_What to do_.
Rewrite the items below, swapping every "How do I perform" for "How can I do" and keeping everything else the same.

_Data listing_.
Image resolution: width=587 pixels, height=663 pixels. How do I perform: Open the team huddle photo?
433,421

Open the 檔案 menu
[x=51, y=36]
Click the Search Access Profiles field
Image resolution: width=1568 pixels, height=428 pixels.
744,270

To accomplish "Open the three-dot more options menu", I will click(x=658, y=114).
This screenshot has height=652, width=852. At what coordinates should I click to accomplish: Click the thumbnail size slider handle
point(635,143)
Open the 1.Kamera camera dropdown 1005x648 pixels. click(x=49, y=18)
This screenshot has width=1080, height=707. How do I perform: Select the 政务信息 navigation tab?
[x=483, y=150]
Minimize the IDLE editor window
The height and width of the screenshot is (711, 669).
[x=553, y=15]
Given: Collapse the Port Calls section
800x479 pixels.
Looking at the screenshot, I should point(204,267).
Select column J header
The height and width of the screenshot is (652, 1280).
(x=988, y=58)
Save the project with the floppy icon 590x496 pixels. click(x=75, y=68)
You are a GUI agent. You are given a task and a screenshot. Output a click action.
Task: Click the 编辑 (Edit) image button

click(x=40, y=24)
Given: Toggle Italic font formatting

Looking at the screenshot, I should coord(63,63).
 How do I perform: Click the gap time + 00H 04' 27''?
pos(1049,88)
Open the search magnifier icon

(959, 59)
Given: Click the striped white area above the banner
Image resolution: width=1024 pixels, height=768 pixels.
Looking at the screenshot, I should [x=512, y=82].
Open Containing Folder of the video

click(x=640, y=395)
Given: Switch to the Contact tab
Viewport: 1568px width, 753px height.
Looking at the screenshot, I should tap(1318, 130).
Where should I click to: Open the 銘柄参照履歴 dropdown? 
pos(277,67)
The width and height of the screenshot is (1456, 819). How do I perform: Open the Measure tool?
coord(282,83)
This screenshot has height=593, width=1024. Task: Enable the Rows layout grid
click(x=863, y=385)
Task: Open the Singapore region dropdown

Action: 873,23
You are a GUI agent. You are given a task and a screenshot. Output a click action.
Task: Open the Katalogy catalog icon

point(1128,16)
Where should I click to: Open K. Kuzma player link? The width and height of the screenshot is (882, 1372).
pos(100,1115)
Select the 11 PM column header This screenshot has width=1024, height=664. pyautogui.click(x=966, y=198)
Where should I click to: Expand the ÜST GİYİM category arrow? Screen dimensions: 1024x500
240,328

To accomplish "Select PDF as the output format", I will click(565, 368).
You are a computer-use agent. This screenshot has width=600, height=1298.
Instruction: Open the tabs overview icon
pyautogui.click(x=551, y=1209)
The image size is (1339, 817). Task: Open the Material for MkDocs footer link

_Solution to this task_.
Image resolution: width=587 pixels, height=663 pixels. How can I do: Open the team huddle photo?
433,421

Open the 檔案 menu
[x=51, y=36]
Click the Search Access Profiles field
Image resolution: width=1568 pixels, height=428 pixels.
744,270

To accomplish "Open the three-dot more options menu", I will click(x=658, y=114).
This screenshot has height=652, width=852. At what coordinates should I click to accomplish: Click the thumbnail size slider handle
point(635,143)
Open the 1.Kamera camera dropdown 1005x648 pixels. click(x=49, y=18)
This screenshot has width=1080, height=707. How can I do: Select the 政务信息 navigation tab?
[x=483, y=150]
Minimize the IDLE editor window
The height and width of the screenshot is (711, 669).
[x=553, y=15]
Given: Collapse the Port Calls section
800x479 pixels.
Looking at the screenshot, I should point(204,267).
Select column J header
The height and width of the screenshot is (652, 1280).
(x=988, y=58)
Save the project with the floppy icon 590x496 pixels. click(x=75, y=68)
You are a GUI agent. You are given a task and a screenshot. Output a click action.
Task: Click the 编辑 (Edit) image button

click(x=40, y=24)
Given: Toggle Italic font formatting

Looking at the screenshot, I should coord(63,63).
 How can I do: Click the gap time + 00H 04' 27''?
pos(1049,88)
Open the search magnifier icon

(959, 59)
Given: Click the striped white area above the banner
Image resolution: width=1024 pixels, height=768 pixels.
Looking at the screenshot, I should [x=512, y=82].
Open Containing Folder of the video

click(x=640, y=395)
Given: Switch to the Contact tab
Viewport: 1568px width, 753px height.
Looking at the screenshot, I should tap(1318, 130).
Where should I click to: Open the 銘柄参照履歴 dropdown? 
pos(277,67)
The width and height of the screenshot is (1456, 819). How can I do: Open the Measure tool?
coord(282,83)
This screenshot has height=593, width=1024. Task: Enable the Rows layout grid
click(x=863, y=385)
Task: Open the Singapore region dropdown

Action: 873,23
You are a GUI agent. You are given a task and a screenshot. Output a click action.
Task: Open the Katalogy catalog icon

point(1128,16)
Where should I click to: Open K. Kuzma player link? The width and height of the screenshot is (882, 1372).
pos(100,1115)
Select the 11 PM column header This screenshot has width=1024, height=664. pyautogui.click(x=966, y=198)
Where should I click to: Expand the ÜST GİYİM category arrow? Screen dimensions: 1024x500
240,328

To accomplish "Select PDF as the output format", I will click(565, 368).
You are a computer-use agent. This screenshot has width=600, height=1298.
Instruction: Open the tabs overview icon
pyautogui.click(x=551, y=1209)
The image size is (1339, 817). Task: Open the Material for MkDocs footer link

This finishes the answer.